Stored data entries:
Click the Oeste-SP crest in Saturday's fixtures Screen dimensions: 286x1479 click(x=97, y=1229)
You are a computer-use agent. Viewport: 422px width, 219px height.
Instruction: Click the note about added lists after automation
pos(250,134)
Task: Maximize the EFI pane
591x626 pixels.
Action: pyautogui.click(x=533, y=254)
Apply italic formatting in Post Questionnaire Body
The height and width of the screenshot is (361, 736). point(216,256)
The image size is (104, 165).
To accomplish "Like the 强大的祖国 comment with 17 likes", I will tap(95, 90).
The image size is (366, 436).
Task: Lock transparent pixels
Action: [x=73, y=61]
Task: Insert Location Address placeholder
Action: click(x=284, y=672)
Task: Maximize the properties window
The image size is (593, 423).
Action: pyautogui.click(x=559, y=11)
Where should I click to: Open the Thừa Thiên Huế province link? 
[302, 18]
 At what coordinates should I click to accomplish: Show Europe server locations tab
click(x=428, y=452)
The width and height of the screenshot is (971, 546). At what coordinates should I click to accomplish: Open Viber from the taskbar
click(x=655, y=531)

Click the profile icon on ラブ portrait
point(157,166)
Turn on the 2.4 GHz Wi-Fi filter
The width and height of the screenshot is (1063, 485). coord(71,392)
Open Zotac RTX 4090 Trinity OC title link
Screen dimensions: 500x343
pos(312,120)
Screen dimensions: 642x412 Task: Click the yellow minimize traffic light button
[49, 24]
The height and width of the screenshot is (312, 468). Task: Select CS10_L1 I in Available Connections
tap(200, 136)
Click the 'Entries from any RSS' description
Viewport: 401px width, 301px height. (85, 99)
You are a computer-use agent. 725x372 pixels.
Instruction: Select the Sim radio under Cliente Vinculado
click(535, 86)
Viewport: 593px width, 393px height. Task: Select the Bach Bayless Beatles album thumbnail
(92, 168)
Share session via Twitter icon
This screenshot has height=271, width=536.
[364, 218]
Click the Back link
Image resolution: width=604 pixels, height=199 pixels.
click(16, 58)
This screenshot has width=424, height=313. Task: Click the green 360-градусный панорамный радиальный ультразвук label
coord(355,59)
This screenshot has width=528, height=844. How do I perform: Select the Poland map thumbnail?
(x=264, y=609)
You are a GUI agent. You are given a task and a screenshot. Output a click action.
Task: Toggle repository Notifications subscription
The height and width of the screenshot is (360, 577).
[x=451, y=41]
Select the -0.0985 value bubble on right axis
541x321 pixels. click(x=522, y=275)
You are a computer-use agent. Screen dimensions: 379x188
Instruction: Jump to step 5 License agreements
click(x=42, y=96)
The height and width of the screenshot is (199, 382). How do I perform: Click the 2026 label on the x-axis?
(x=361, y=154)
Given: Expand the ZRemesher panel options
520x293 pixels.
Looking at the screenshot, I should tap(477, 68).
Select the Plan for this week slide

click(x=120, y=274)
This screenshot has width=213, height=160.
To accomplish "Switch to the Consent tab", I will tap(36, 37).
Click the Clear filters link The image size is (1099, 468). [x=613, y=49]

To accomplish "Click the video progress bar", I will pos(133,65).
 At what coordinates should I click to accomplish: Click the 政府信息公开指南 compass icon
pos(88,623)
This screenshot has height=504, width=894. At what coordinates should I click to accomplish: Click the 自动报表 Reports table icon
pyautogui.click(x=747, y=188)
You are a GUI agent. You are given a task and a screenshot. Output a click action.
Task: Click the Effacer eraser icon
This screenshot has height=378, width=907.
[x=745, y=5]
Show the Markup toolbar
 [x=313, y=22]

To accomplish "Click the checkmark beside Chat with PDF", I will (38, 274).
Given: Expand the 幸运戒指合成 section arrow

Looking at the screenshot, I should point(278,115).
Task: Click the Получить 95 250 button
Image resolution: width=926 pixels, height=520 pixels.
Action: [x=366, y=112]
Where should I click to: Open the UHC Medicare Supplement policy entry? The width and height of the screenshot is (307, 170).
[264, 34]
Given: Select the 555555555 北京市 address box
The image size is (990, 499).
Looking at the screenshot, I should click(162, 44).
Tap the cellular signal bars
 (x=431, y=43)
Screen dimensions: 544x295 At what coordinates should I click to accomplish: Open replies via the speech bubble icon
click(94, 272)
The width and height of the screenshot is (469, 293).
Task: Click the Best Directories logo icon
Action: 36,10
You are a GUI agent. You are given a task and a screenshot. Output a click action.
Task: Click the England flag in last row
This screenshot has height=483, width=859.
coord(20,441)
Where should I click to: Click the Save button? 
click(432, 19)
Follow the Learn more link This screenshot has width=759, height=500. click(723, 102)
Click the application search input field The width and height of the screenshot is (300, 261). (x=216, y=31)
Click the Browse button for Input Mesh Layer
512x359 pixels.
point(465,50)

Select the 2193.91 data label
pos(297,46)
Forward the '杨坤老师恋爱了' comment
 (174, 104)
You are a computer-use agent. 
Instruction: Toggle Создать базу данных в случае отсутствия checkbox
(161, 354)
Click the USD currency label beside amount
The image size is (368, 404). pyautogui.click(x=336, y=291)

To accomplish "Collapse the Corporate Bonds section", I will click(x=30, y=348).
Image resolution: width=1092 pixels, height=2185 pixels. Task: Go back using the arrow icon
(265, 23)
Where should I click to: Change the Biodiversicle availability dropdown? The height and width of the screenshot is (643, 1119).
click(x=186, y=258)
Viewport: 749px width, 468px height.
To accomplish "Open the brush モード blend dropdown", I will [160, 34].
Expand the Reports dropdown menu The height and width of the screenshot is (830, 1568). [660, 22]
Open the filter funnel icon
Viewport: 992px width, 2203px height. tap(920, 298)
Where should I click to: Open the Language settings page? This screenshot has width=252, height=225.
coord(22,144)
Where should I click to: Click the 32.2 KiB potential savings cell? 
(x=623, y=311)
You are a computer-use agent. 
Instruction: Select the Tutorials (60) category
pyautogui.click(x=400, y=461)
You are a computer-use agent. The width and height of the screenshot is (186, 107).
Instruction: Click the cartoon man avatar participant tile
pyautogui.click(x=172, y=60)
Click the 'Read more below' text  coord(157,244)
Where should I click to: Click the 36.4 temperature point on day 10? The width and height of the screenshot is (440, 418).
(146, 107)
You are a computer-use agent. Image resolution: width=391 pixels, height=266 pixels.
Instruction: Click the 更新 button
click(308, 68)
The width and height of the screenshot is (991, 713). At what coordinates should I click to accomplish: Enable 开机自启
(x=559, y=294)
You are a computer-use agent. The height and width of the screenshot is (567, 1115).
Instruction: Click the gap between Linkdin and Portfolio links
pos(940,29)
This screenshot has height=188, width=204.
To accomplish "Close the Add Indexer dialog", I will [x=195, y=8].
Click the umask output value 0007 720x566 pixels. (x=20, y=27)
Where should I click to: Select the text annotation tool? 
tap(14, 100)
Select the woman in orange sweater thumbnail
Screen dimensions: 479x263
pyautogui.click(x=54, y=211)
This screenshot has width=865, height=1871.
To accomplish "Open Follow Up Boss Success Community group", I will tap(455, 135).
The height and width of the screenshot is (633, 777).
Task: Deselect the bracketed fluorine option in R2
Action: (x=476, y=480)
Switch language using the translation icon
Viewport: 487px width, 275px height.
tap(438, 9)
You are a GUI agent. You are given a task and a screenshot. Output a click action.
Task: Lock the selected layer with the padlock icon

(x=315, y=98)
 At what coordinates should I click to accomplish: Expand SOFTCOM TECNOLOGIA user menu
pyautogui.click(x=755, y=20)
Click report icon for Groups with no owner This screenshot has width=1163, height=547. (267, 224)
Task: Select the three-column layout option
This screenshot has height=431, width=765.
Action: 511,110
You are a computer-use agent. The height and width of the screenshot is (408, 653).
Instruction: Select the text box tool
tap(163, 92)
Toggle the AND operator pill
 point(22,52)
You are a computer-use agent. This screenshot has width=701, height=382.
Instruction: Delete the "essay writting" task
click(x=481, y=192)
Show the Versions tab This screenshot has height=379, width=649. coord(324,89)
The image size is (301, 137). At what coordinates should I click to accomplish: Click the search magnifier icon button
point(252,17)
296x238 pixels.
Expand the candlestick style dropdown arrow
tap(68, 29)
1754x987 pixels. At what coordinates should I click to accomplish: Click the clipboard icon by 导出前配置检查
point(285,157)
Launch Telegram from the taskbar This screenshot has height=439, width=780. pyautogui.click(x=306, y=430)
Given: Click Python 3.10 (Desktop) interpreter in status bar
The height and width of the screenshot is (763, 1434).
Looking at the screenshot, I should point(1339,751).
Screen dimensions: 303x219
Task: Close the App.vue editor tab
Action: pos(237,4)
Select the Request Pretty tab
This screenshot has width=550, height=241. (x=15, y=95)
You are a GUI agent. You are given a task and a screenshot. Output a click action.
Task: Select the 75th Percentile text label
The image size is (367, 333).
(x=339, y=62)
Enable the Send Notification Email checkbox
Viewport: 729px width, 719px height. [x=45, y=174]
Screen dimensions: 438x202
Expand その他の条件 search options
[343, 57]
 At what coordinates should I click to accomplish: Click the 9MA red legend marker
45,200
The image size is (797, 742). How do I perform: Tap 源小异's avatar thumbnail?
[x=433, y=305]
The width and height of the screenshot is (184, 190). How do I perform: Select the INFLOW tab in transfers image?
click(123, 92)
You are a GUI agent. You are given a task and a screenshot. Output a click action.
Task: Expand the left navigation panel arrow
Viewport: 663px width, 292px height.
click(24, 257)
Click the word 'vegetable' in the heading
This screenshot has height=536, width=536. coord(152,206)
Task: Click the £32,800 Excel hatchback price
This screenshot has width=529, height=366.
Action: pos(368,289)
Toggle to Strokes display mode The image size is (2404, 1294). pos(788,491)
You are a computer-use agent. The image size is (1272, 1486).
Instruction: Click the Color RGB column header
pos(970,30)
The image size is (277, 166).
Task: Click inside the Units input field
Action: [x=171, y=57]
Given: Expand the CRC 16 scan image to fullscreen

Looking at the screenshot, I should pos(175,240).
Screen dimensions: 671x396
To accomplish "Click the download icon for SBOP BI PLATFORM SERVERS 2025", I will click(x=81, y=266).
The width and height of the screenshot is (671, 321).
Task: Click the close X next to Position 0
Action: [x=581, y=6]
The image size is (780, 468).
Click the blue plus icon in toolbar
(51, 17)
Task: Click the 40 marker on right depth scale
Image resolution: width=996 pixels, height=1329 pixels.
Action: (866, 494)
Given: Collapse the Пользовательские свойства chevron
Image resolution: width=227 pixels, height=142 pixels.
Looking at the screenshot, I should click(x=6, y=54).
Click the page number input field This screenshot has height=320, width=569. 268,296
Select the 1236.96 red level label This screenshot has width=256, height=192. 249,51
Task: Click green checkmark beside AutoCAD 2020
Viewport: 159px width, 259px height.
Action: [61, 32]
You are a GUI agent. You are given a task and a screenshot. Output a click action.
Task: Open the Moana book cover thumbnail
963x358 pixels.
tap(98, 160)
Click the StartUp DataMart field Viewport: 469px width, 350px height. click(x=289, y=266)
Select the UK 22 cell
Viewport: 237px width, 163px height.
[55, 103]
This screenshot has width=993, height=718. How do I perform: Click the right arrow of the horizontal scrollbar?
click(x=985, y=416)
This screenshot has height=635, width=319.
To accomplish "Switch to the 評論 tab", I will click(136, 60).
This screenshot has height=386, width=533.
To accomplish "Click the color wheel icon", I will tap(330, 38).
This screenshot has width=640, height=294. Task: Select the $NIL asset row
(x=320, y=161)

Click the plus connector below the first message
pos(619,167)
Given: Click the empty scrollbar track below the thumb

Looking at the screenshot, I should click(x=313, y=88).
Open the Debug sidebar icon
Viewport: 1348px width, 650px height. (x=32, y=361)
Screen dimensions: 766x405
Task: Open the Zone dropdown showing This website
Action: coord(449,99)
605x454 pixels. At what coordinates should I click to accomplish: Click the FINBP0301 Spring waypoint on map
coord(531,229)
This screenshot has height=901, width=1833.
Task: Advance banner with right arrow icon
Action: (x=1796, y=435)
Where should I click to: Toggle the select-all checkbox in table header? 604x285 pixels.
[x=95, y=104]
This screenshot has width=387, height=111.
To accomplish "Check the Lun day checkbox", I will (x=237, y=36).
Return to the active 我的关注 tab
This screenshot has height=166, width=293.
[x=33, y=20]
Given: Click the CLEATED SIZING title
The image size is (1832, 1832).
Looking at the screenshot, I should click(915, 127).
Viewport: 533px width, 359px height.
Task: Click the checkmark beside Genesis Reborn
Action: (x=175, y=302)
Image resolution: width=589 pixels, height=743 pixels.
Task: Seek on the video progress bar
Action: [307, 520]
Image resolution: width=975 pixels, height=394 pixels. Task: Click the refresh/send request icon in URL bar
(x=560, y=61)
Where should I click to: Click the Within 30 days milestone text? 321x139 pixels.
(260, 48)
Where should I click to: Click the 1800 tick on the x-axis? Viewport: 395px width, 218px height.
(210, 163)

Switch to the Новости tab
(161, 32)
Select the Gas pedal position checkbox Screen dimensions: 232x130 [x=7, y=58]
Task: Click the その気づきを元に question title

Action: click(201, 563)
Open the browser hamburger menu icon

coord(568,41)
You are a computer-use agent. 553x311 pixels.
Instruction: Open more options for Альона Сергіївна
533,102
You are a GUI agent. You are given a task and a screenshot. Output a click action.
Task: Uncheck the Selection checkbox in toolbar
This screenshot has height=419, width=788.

BRIEF
Repeat exactly the lines of the data from the first one through the line with "The image size is (104, 165).", both of them included.

RESPONSE
Click the Oeste-SP crest in Saturday's fixtures Screen dimensions: 286x1479 click(x=97, y=1229)
You are a computer-use agent. Viewport: 422px width, 219px height.
Instruction: Click the note about added lists after automation
pos(250,134)
Task: Maximize the EFI pane
591x626 pixels.
Action: pyautogui.click(x=533, y=254)
Apply italic formatting in Post Questionnaire Body
The height and width of the screenshot is (361, 736). point(216,256)
The image size is (104, 165).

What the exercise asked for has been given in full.